La demanderesse invoque, à l'appui de son pourvoi, un moyen unique de cassation.
Le dossier a été communiqué au procureur général.
Sur le rapport de M. Jessel, conseiller, les observations de la SCP Piwnica et Molinié, avocat de la société Grenoble 22 Edouard Rey notaires associés, de la SARL Cabinet Rousseau et Tapie, avocat de M. [Y], et l'avis de M. Aparisi, avocat général référendaire, après débats en l'audience publique du 25 février 2025 où étaient présents Mme Champalaune, président, M. Jessel, conseiller rapporteur, Mme Duval-Arnould, conseiller doyen, et Mme Ben Belkacem, greffier de chambre,
la première chambre civile de la Cour de cassation, composée des président et conseillers précités, après en avoir délibéré conformément à la loi, a rendu le présent arrêt.
Faits et procédure
1. Selon l'arrêt attaqué (Grenoble, 30 mai 2023), par lettre du 3 mars 2016, M. [Y], notaire associé, a notifié à la société civile professionnelle Didier Leclerq, Henry Benoist, Olivier Marce, Julien Dauvergne, aux droits de laquelle se trouve la société d'exercice libéral Grenoble 22 Edouard Rey notaires associés (la société), sa volonté de se retirer de l'étude le 31 mars 2016, demandant l'établissement d'un bilan intermédiaire à cette date et le remboursement de ses droits sociaux à hauteur de 515 000 euros, dans les conditions d'un protocole à régulariser.
2.Le 9 mars 2016, a été conclu un protocole de réduction de capital, complété d'un avenant du 6 décembre 2016, autorisant le retrayant à quitter définitivement l'étude à la date du 31 mars 2016 et prévoyant, outre les modalités de paiement, d'une part, l'annulation de ses parts sociales, sous les conditions suspensives de l'approbation du retrait par arrêté du garde des sceaux et de la réitération de la réduction de capital par acte authentique, d'autre part, l'établissement d'un bilan intermédiaire au 31 mars 2016.

(Enregistrements de texte et de pointage d'éléments)
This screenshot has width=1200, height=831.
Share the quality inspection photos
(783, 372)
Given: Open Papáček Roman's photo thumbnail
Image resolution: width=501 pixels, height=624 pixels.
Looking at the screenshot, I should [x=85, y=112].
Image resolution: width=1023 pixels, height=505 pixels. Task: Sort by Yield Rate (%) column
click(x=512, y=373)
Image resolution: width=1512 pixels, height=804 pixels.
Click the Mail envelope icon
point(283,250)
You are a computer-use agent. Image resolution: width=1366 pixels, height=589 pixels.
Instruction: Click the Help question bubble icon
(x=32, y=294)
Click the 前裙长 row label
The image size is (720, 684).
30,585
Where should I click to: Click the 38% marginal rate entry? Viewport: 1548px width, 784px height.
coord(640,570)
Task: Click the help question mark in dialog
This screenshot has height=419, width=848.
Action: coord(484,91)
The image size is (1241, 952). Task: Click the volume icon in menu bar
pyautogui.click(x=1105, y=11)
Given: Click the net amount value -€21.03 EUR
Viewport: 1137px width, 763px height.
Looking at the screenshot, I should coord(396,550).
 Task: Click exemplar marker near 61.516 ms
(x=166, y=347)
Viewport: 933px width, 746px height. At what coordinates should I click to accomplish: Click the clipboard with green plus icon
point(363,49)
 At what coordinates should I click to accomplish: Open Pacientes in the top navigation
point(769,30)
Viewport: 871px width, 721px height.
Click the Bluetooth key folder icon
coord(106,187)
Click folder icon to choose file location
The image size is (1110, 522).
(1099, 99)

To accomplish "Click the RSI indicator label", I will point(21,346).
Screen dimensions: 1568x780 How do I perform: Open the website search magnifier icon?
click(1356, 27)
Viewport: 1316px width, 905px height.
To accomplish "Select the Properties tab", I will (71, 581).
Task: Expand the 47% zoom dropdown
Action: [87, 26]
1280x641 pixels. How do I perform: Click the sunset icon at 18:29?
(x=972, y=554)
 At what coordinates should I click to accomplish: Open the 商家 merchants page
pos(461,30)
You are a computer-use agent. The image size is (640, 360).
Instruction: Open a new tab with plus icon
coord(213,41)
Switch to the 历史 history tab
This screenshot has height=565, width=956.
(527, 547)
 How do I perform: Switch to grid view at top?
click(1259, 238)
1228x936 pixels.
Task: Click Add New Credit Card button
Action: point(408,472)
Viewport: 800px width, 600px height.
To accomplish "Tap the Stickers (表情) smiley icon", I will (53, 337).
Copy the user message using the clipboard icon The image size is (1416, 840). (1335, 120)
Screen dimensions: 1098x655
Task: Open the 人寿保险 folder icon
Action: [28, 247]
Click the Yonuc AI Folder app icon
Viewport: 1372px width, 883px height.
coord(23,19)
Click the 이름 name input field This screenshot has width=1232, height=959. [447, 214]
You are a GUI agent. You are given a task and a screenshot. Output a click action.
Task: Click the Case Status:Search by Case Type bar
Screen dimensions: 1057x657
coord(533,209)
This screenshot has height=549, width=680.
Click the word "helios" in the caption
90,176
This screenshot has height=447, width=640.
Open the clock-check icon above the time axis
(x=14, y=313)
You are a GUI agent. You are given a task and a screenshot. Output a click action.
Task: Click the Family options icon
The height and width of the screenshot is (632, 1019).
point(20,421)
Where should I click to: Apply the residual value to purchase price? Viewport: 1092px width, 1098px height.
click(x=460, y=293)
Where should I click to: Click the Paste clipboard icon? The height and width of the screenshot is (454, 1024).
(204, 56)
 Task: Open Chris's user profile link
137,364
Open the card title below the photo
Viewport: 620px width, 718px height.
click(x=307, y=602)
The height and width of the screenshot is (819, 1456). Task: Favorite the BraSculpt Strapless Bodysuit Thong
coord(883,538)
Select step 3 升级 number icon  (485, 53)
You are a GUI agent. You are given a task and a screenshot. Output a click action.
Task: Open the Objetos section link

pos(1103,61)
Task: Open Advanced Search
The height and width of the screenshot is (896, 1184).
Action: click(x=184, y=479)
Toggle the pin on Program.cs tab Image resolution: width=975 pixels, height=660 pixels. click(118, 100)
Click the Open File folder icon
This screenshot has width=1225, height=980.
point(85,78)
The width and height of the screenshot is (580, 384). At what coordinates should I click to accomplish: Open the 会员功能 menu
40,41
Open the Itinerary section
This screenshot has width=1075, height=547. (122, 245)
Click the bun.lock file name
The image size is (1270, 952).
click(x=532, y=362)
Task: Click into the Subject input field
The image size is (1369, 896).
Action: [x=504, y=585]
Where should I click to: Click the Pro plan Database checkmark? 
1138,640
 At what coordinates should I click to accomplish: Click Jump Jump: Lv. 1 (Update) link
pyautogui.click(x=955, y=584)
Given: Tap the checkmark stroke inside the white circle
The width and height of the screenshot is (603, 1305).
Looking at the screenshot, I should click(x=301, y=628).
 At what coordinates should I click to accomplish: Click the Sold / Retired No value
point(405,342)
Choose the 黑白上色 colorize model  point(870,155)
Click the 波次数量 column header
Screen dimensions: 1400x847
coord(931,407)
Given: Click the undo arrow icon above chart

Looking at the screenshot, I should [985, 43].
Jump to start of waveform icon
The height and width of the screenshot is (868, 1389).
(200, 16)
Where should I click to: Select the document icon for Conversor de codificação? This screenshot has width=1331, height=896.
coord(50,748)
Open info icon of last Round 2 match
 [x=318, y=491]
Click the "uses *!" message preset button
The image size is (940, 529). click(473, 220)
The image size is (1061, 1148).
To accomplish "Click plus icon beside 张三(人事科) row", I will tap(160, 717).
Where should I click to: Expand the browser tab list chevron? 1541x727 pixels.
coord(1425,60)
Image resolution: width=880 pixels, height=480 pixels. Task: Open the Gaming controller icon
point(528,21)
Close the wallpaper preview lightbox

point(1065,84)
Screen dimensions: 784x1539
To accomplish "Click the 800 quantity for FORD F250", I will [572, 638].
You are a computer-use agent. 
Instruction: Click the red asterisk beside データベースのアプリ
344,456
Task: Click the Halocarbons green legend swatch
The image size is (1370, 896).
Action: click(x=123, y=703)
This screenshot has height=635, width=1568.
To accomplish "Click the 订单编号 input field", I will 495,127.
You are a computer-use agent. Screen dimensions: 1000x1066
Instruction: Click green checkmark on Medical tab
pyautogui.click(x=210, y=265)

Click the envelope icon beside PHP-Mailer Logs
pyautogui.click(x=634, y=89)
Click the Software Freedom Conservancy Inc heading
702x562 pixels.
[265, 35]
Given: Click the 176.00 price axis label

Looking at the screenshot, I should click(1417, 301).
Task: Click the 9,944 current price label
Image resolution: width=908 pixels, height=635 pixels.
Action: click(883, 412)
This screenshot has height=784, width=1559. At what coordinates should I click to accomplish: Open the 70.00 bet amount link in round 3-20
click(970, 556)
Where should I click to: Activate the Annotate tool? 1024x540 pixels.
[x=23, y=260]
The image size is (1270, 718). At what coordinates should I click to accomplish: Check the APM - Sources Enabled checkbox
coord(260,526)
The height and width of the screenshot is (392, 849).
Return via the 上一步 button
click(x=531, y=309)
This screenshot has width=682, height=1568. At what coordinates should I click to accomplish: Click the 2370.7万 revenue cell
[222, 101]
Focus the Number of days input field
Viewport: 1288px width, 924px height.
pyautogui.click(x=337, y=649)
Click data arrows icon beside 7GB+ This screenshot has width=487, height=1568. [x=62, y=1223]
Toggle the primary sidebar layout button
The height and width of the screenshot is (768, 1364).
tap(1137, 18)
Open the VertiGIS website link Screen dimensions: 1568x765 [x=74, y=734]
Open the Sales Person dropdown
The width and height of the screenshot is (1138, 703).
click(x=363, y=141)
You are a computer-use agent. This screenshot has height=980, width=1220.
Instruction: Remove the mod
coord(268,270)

* CONSIGNE *
Traduisez en anglais cette phrase de l'extrait : « Le dossier a été communiqué au procureur général. »

* CORRIGÉ *
The case file was communicated to the prosecutor general.